Tony Newman at (646)335-5384
New York- The New York Post published a front page article today which falsely suggested that Rockefeller Drug Law reforms would enable people with murder convictions to be “set free.” What the Post failed to report was that the limited reforms regarding the drug sentences in no way give a judge the authority to change a sentence for a violent felony offense such as murder. The reality that must by known even by the New York Post is that people convicted of these offenses are not being released.
“The article is misleading because the people convicted of murder are not going to get out of prison under the Rockefeller Drug Law reforms,” said Bill Gibney of the Legal Aid Society. “If someone is serving time for another crime, especially a violent crime, they’ll have to serve that time.

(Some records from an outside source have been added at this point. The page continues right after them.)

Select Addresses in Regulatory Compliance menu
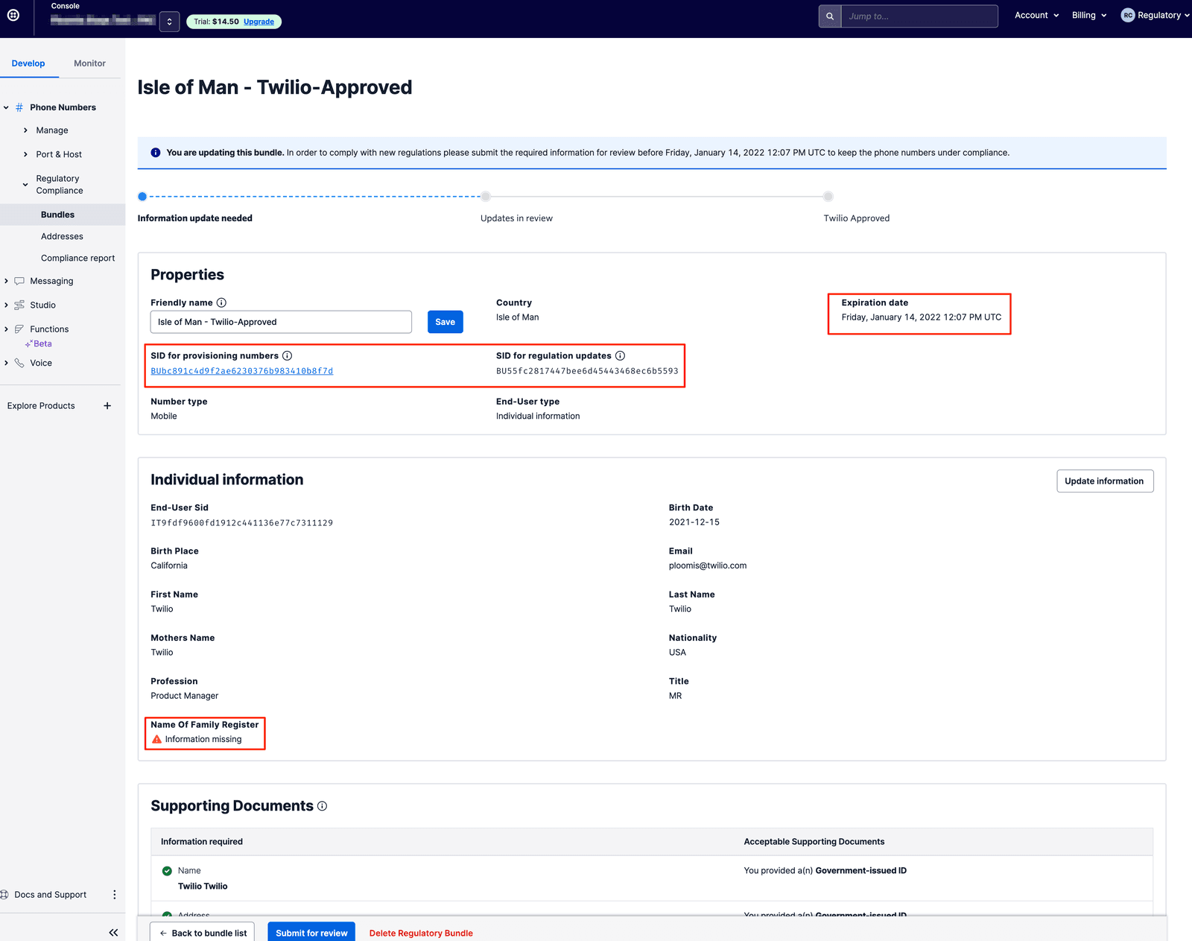Image resolution: width=1192 pixels, height=941 pixels. tap(62, 237)
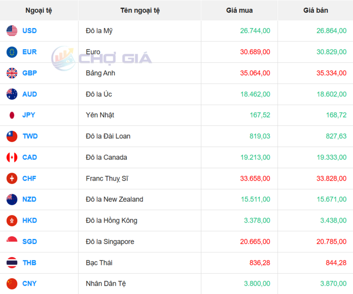Open the THB currency link
The width and height of the screenshot is (353, 294).
[x=30, y=263]

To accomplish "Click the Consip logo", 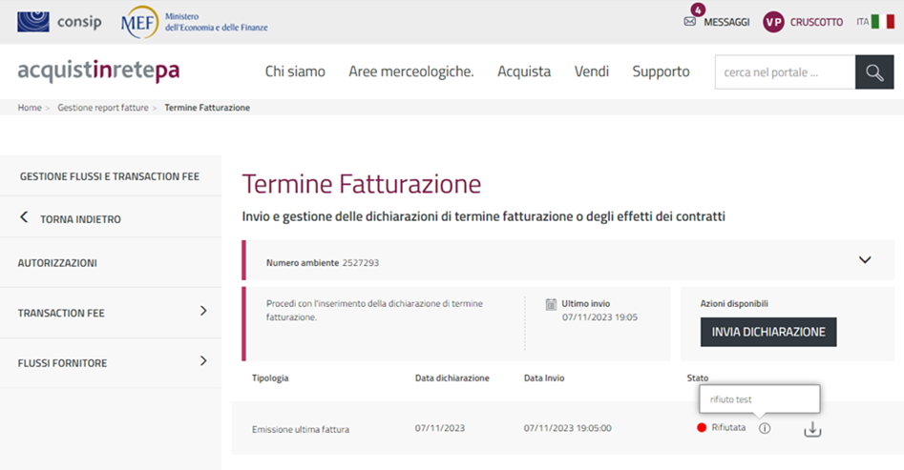I will 59,21.
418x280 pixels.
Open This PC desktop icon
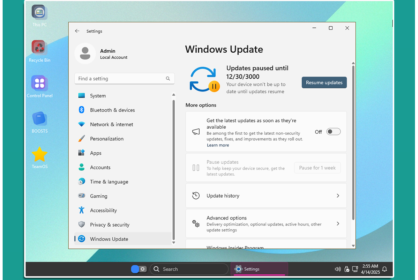pos(39,13)
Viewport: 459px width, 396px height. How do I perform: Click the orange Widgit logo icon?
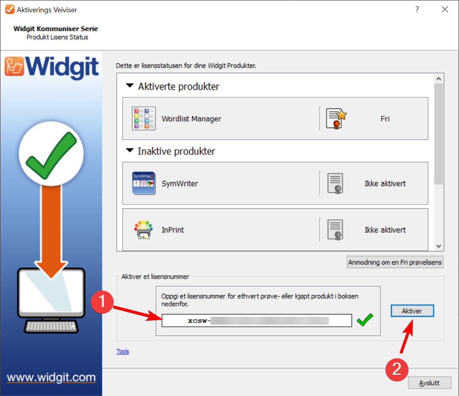(14, 66)
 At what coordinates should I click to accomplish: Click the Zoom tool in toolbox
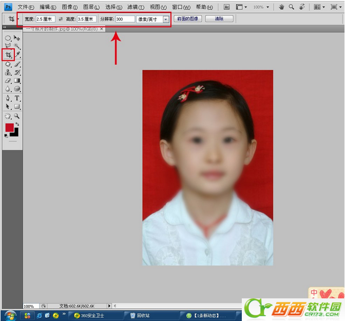click(x=17, y=116)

The small reforms to the Rockefeller Drug Law will not enable them to get out early.”
The reforms passed last year by the New York State Legislature allowed only those imprisoned for A1 felonies to apply for resentencing under the new sentencing guidelines. Thousands of people incarcerated because of possession of small amounts of drugs were not eligible for resentencing under the reforms.

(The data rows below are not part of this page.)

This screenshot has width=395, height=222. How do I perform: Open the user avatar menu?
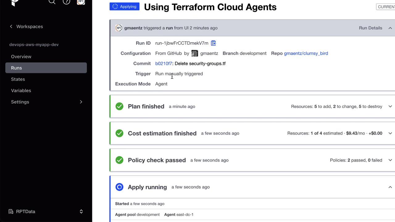(x=81, y=2)
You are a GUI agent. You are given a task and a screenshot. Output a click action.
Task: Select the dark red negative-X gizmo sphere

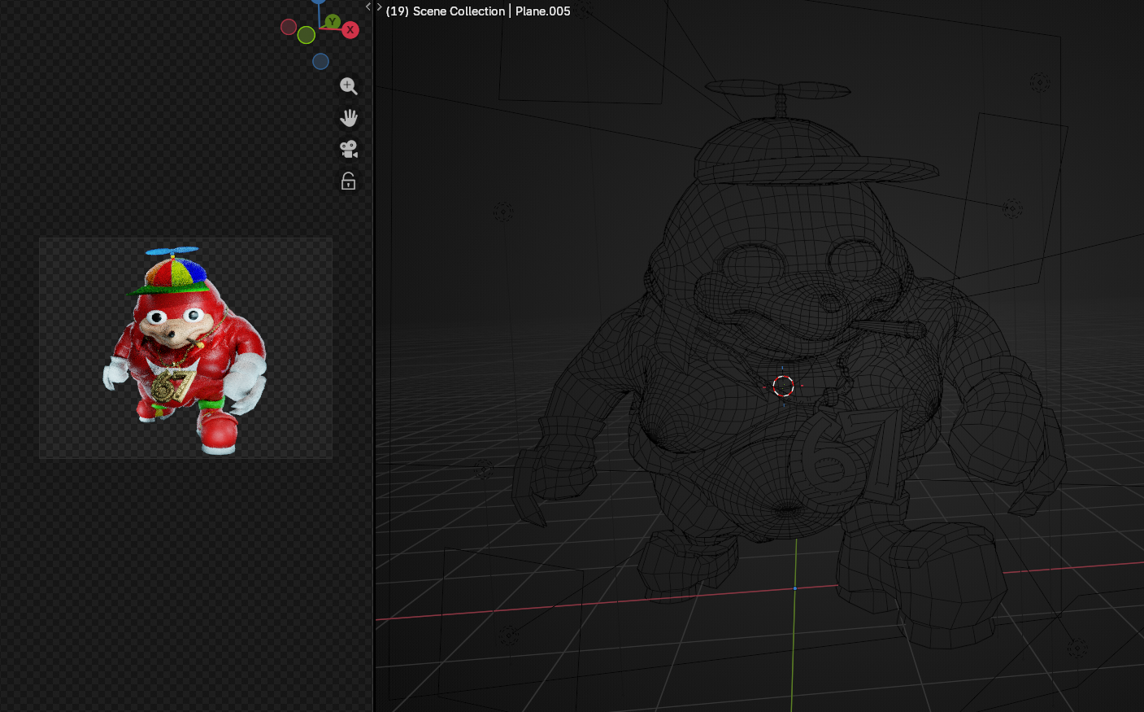[x=289, y=27]
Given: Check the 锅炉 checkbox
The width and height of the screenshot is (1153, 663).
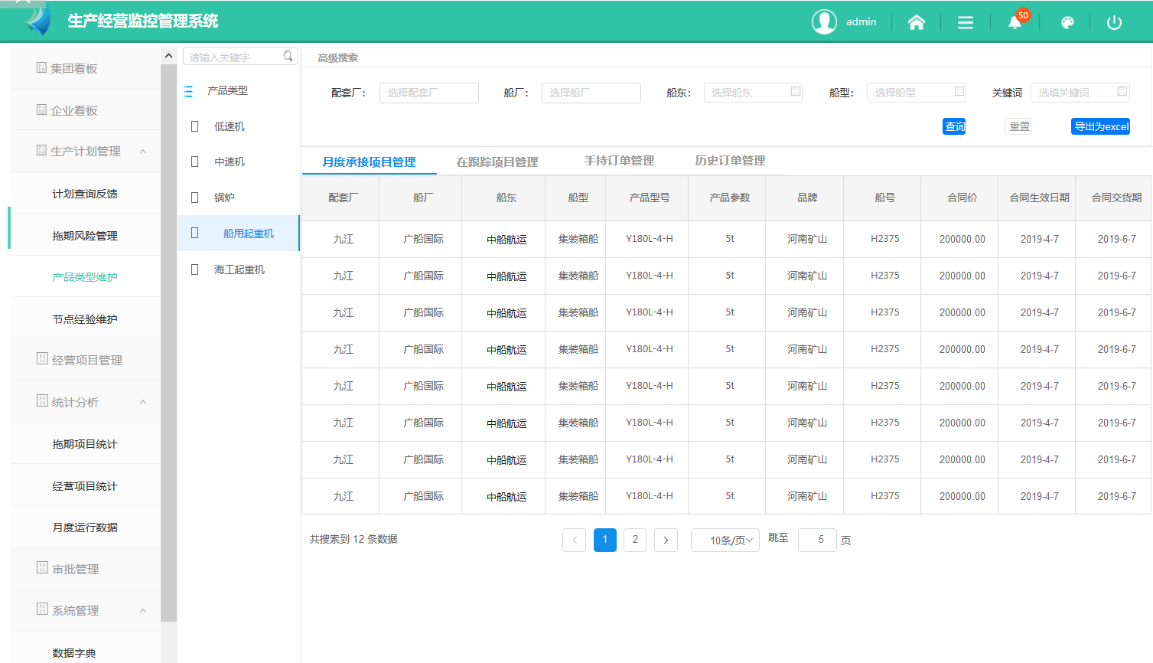Looking at the screenshot, I should click(195, 198).
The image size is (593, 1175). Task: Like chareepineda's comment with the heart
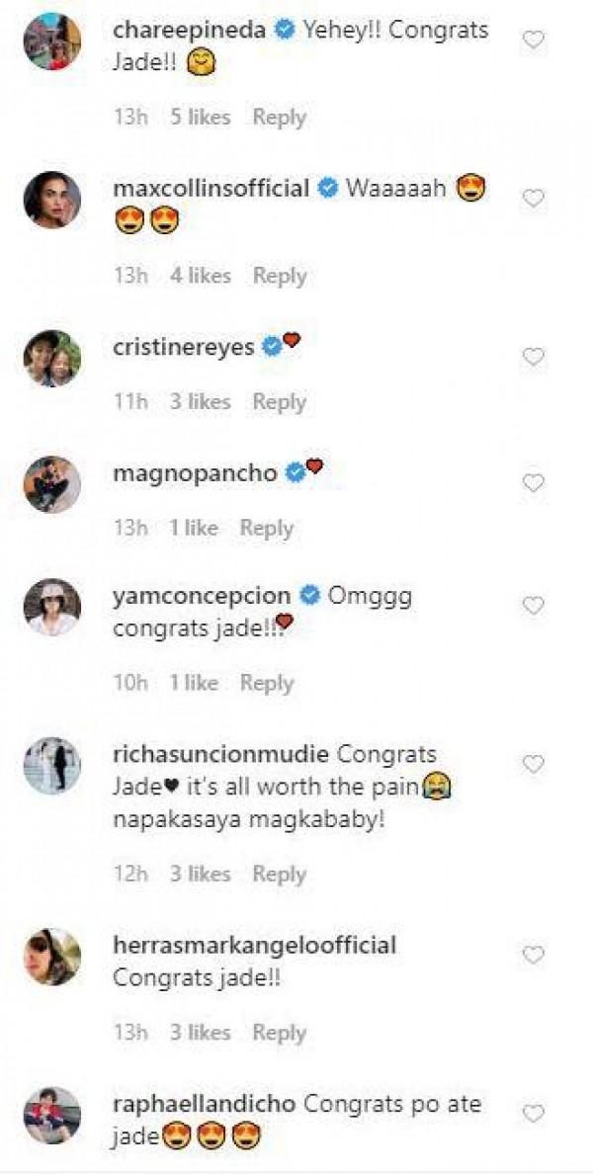(533, 41)
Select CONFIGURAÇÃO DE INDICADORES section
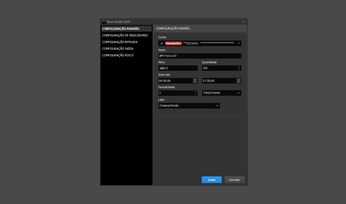This screenshot has height=204, width=346. tap(125, 35)
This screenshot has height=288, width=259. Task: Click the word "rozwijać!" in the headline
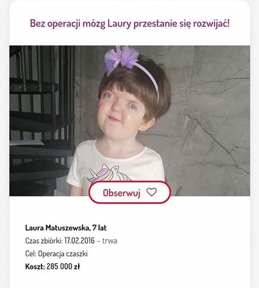click(x=212, y=23)
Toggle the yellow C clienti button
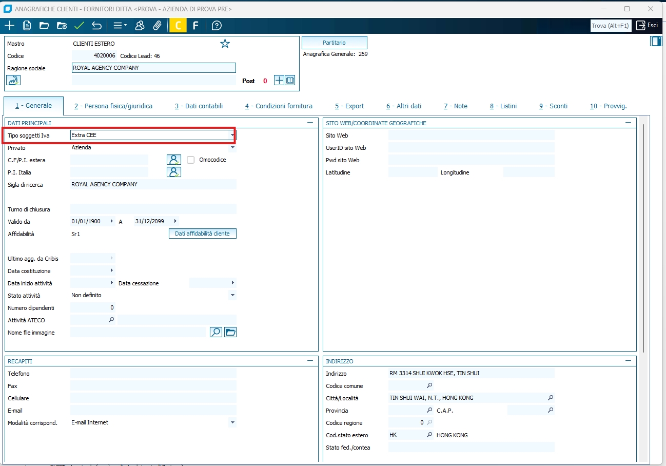This screenshot has height=466, width=666. 178,26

“The Legislature and the Governor need to step up to the plate and show some political sensibility and backbone, said Ethan Nadelmann, executive director of the Drug Policy Alliance. “We’ve taken two steps forward with the small reforms, but we have ten steps to go, and the NY Post knows it.”
There is a growing wave towards repeal of the failed Rockefeller Drug Laws. This past November 7, Rockefeller Drug Law repeal candidate Gwen Wilkinson staged a remarkable upset over incumbent George Dentes in the Tompkins County District attorney race. This is the second year in a row that an incumbent DA has been defeated due in part to their support of the draconian Rockefeller Drug Laws.

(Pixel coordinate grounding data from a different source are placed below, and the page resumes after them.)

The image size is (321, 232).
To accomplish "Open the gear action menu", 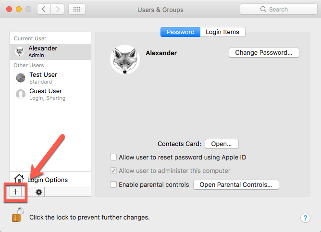I will coord(39,192).
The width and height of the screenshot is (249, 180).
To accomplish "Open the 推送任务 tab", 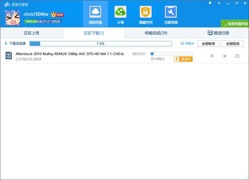I will tap(218, 33).
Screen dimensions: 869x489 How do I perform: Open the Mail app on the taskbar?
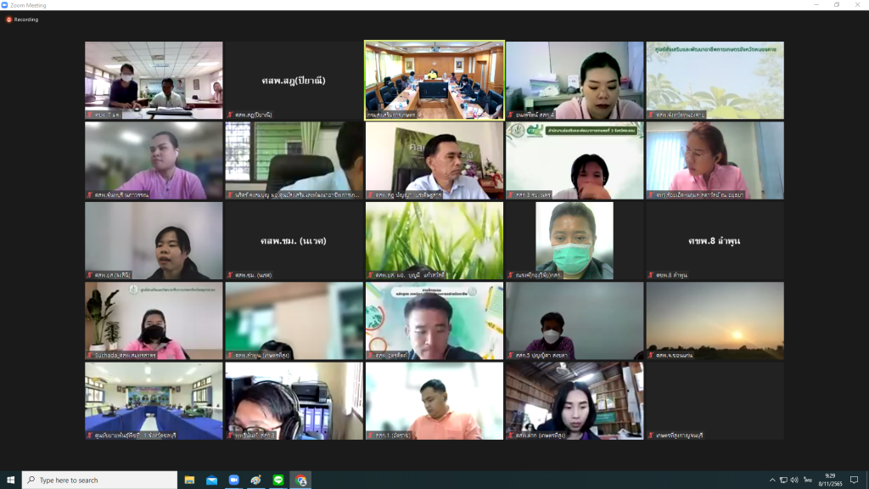[211, 480]
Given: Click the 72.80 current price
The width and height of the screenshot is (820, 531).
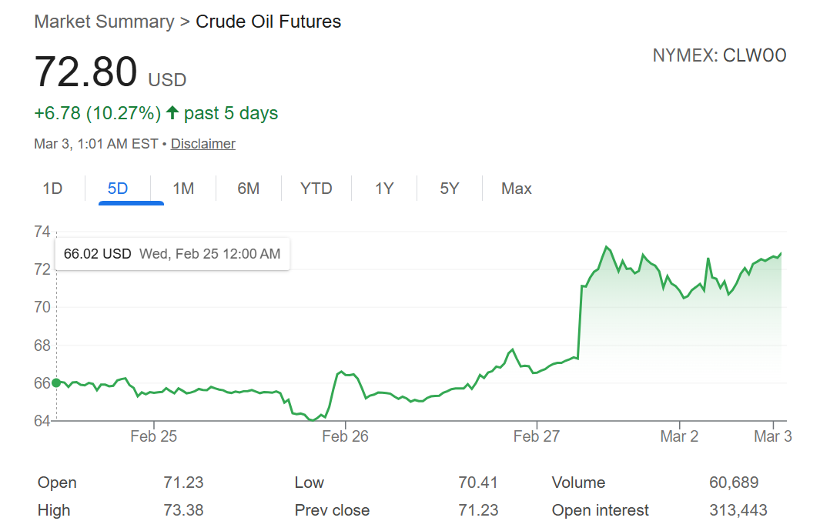Looking at the screenshot, I should point(85,72).
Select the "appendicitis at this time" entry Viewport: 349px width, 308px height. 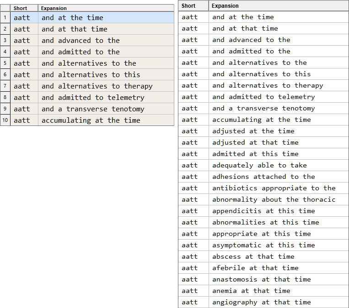tap(263, 211)
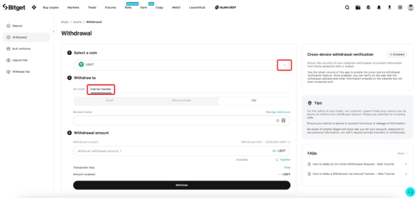417x198 pixels.
Task: Click the withdrawal amount input field
Action: point(181,151)
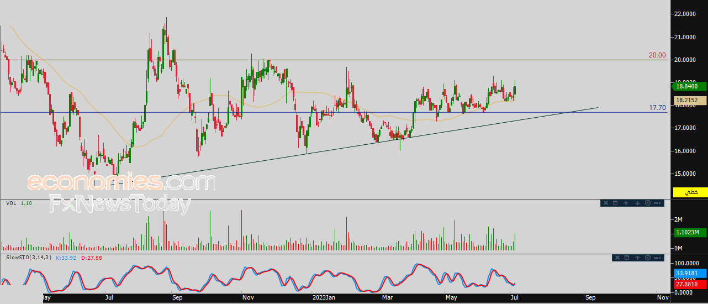Click the blue 33.9181 stochastic K value tag
This screenshot has width=708, height=304.
point(690,273)
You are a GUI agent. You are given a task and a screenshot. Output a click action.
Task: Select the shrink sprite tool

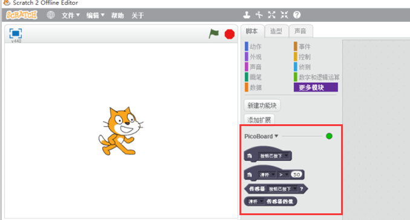pos(284,15)
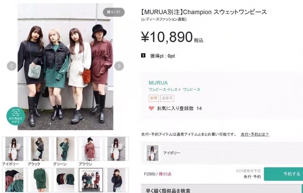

In a bitter fight last year, political upstart David Soares defeated incumbent Paul Clyne in the race for Albany County District Attorney, sending political shockwaves throughout the state. Soares sailed to victory on platform that included repealing the failed Rockefeller Drug Laws and calling for expanded judicial discretion. In his concession speech, Clyne said he would have won were it not for his longtime opponent to reform of the laws. In recent polls, over 83 percent of New York residents said they think the Rockefeller Drug Laws should be repealed.
“It’s one thing for The Post to propagandize with reckless disregard for the truth on its editorial page or with its headlines,” said Nadelmann. “But it’s not OK to do the same in its reporting. The Post’s coverage of the Soares/Clyne race for Albany DA last year was blatantly and deliberately dishonest, and now they seem to be reaching for new lows.”